Once that's done, defining your own rubrics for HITS is pretty easy:

  1. Define a new controller to handle your custom rubrics. Example: grade6.py to hold grade6_test2_problem35_version1
  2. Copy the provided method template and modify it to handle a given rubricCode. The template builds a SQLFORM.factory to present the questions to Turkers and then validate the form input. Once the form is accepted, the method processes the result (scores it) and forwards it to a generic method to write it to the GAE datastore and sends it back to AMT. Example: def grade6_test2_problem35_version1() ....
  3. Copy the provided view template and modify it to ask the question you want for a given rubric code. The template extends a view class that knows how to display an informed consent in preview mode and track whenever a Turker clicks on a form element. It uses standard web2py tricks to protect you against injection and give you form validation for free. Example: grade6_test2_problem35_version1.html
  4. Prep the HITS by using my scripts to cross the rubricCode with the image (or whatever) you want to display. Run it on the sandbox and test it out. Promote the experiment and run it on production when you are ready.

Okay. Well maybe the setup doesn't look easy, but a complete definition of a HIT is just over 125 lines of code including comments. That's not really that bad. It's a heck-of-a-lot easier than trying to put an ExternalQuestion together from scratch. If the internet is interested, I'll clean up the application code (read: remove the parts pertinent to my research and IRB restrictions) and post it on GitHub. Leave a comment or send me mail if you are interested.

A better way to interact with AMT from the command line

Amazon Mechanical Turk is a useful thing. Interacting with it can be a giant pain.
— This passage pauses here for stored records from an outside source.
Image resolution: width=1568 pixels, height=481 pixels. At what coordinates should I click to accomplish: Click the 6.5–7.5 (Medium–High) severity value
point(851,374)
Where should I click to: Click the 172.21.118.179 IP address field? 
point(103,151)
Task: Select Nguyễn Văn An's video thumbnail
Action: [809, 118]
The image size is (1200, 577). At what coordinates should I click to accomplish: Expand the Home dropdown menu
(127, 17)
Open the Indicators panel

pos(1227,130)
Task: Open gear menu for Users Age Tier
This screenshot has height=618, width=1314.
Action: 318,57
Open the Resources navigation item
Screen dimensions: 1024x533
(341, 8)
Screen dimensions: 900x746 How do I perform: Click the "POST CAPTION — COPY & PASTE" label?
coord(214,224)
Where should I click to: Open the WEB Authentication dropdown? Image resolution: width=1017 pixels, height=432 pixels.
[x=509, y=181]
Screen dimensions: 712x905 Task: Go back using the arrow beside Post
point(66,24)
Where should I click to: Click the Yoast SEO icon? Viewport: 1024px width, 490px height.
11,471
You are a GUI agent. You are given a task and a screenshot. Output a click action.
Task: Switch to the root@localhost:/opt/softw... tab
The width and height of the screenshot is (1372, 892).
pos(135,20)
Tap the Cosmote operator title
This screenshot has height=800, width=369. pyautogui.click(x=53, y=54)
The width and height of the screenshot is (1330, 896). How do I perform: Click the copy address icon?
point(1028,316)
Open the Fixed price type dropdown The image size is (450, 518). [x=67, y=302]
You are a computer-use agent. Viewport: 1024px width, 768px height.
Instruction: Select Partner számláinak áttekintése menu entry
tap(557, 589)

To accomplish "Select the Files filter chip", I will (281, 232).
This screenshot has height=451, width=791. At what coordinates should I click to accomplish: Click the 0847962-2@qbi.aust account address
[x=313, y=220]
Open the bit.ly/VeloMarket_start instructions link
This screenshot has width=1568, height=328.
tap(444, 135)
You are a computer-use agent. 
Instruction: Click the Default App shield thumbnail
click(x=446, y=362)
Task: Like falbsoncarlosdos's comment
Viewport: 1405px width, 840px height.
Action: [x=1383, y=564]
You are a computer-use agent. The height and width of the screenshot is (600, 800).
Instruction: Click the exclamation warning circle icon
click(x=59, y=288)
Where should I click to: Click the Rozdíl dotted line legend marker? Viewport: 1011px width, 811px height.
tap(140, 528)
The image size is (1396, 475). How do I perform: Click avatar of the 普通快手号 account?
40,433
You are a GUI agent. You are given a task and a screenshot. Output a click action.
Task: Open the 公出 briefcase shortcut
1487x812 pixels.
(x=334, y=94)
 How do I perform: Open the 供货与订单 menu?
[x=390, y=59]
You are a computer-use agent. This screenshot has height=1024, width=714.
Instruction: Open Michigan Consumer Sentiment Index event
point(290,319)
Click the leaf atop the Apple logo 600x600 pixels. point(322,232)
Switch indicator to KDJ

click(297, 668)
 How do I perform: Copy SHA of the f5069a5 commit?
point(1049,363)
My "standard" approach is to use web2py running on top of Google AppEngine to serve ExternalQuestion HITs. This allows me to have quite a bit of control over the Turker's experience and collect useful data like when they click on each button in the webapp. Although my current project doesn't use this click history, a related, later project will. It also let's me do fun things like use a bit of JavaScript to figure out the distribution of screen widths across workers so that I can optimize their viewing experience.

Width histogram

Anything under 700 pixels is fair game.

But that's not what this post is about. I'd like to eventually use boto to build the control of AMT directly in to the webapp itself. For now, I'm using the command line interface that Amazon provides. The CLT is an ugly hack that implements the Java API in a bunch of shell scripts. I have written my own wrapper around their scripts that enforces a certain amount of sanity. You can get the scripts over on gitHub.

There isn't really any documentation beyond the scripts themselves. The idea is that you create an amt-script directory where the new-and-improved scripts live. Under that directory, you create several exp# directories that hold the info that you need for experiments. Even ones are for production runs. Odd ones are for sandbox runs. Once you get a sandbox run working you run buildGoLiveExp.sh and it makes a copy from the staged experiment to a new go-live experiment. It's a bit of a hack at the moment, but it works for me. I like it because it gives me an audit trail for each thing I run on AMT. Feel free to use them yourself. (Or use them as inspiration for something better that you can write yourself!)